S’il advenait que certains fonctionnaires, par exemple dans le but d’impressionner leurs supérieurs ou par pure idéologie (” faire payer les riches “), précisément en ” faisant du chiffre “, réclamaient des impôts manifestement injustifiés, ou évaluaient leur montant de manière systématiquement exagérée, l’administration devrait considérer qu’il s’agit d’un préjudice important pour l’Etat. En effet, de telles situations donnent lieu à des recours qui obligent l’administration à utiliser une part importante de ses moyens pour statuer sur des réclamations, ou encore pour se défendre en justice. Cela entraîne également une surcharge pour les tribunaux, également préjudiciable pour l’Etat, et, lorsque les impôts réclamés sont injustifiés, des frais de justice à charge du Trésor.

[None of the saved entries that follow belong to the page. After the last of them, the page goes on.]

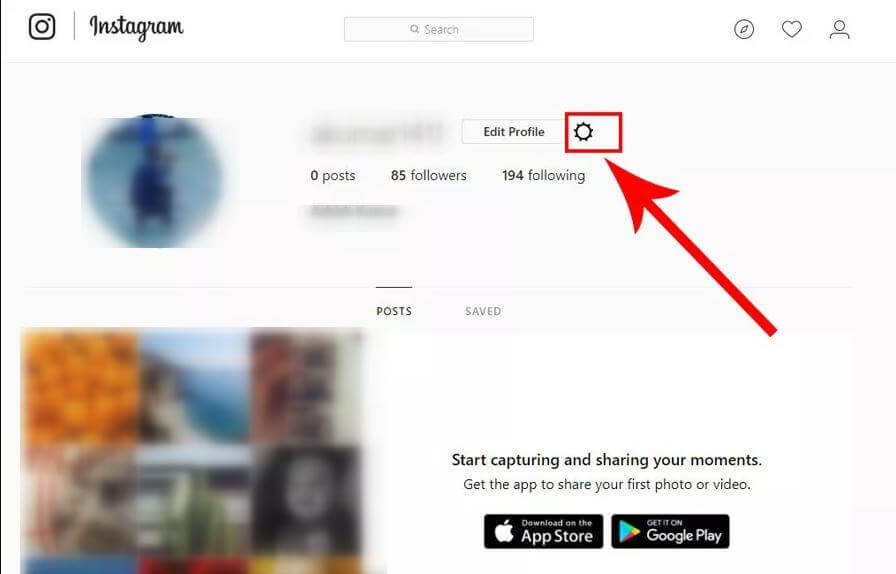Switch to the POSTS tab
Image resolution: width=896 pixels, height=574 pixels.
pyautogui.click(x=394, y=311)
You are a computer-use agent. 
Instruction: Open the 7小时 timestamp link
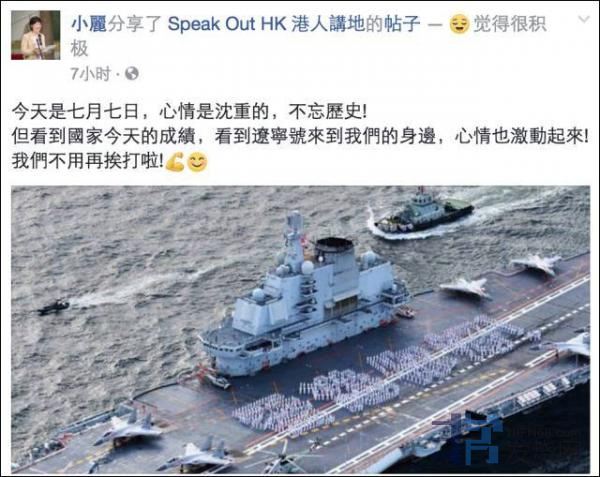click(x=91, y=73)
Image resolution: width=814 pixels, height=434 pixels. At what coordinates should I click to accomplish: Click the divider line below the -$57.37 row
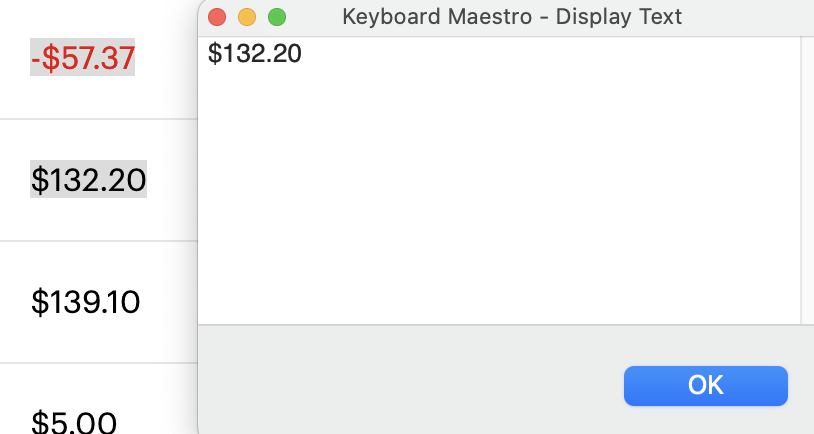98,119
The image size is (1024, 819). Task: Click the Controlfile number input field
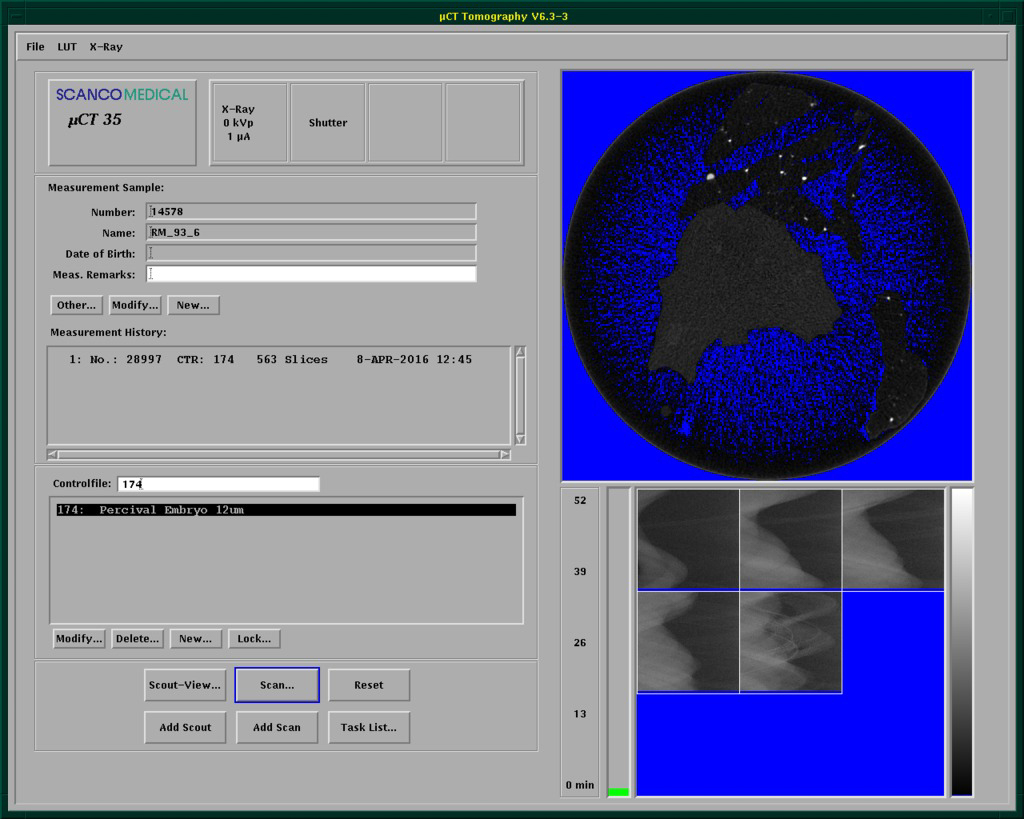(x=218, y=484)
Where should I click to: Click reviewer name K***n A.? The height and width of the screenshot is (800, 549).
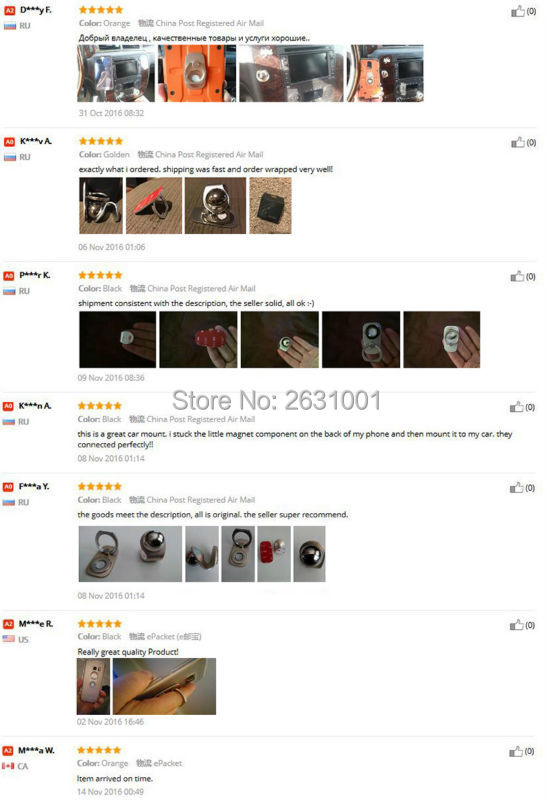(35, 406)
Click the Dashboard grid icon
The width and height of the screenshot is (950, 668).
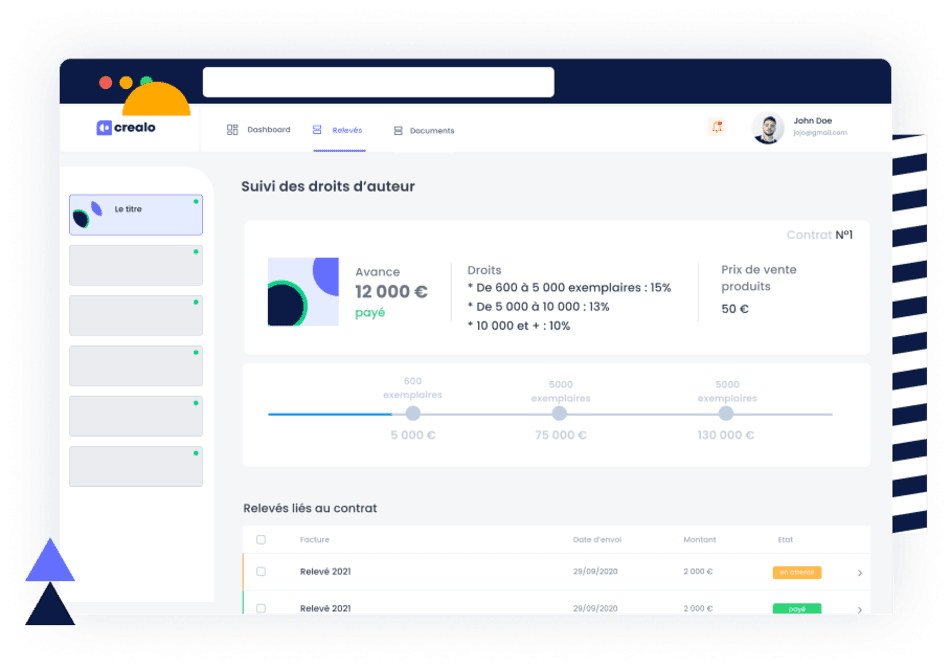[232, 130]
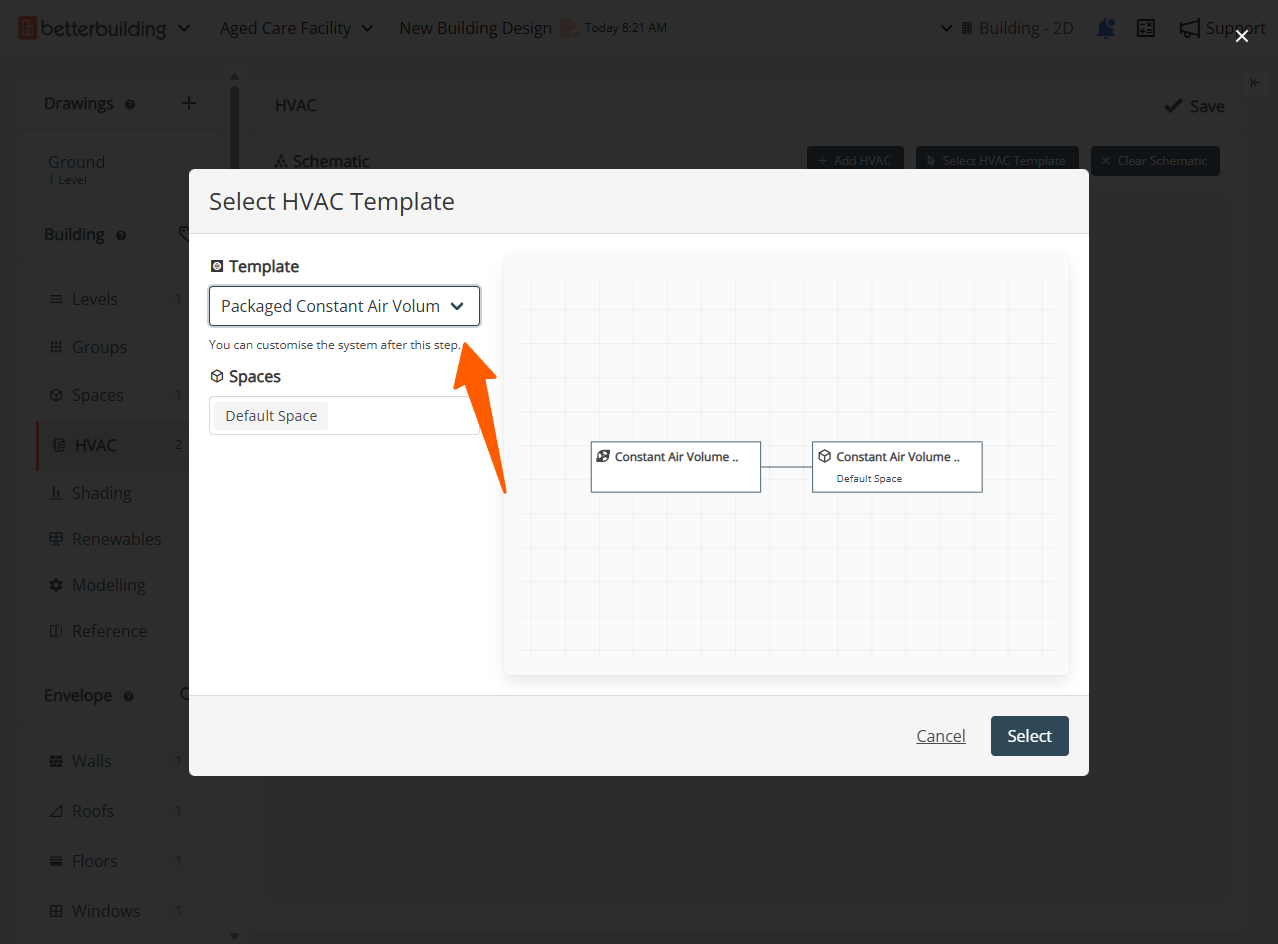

Indirectement, les agissements d’agents trop zélés nuisent, aussi souvent de manière injustifiée, à la réputation de leurs administrations, amènent des contribuables à se méfier de l’Etat encore davantage qu’il ne le mérite, voire à ” se venger ” de leurs déboires tout simplement en fraudant le fisc.

Il serait intéressant que les administrations fiscales fassent connaître à la population la manière dont elles exercent un contrôle sur l’ensemble de leurs fonctionnaires, non seulement en termes de rendement, mais aussi à propos des autres critères qui, spécialement dans un service public, devraient être pris en considération.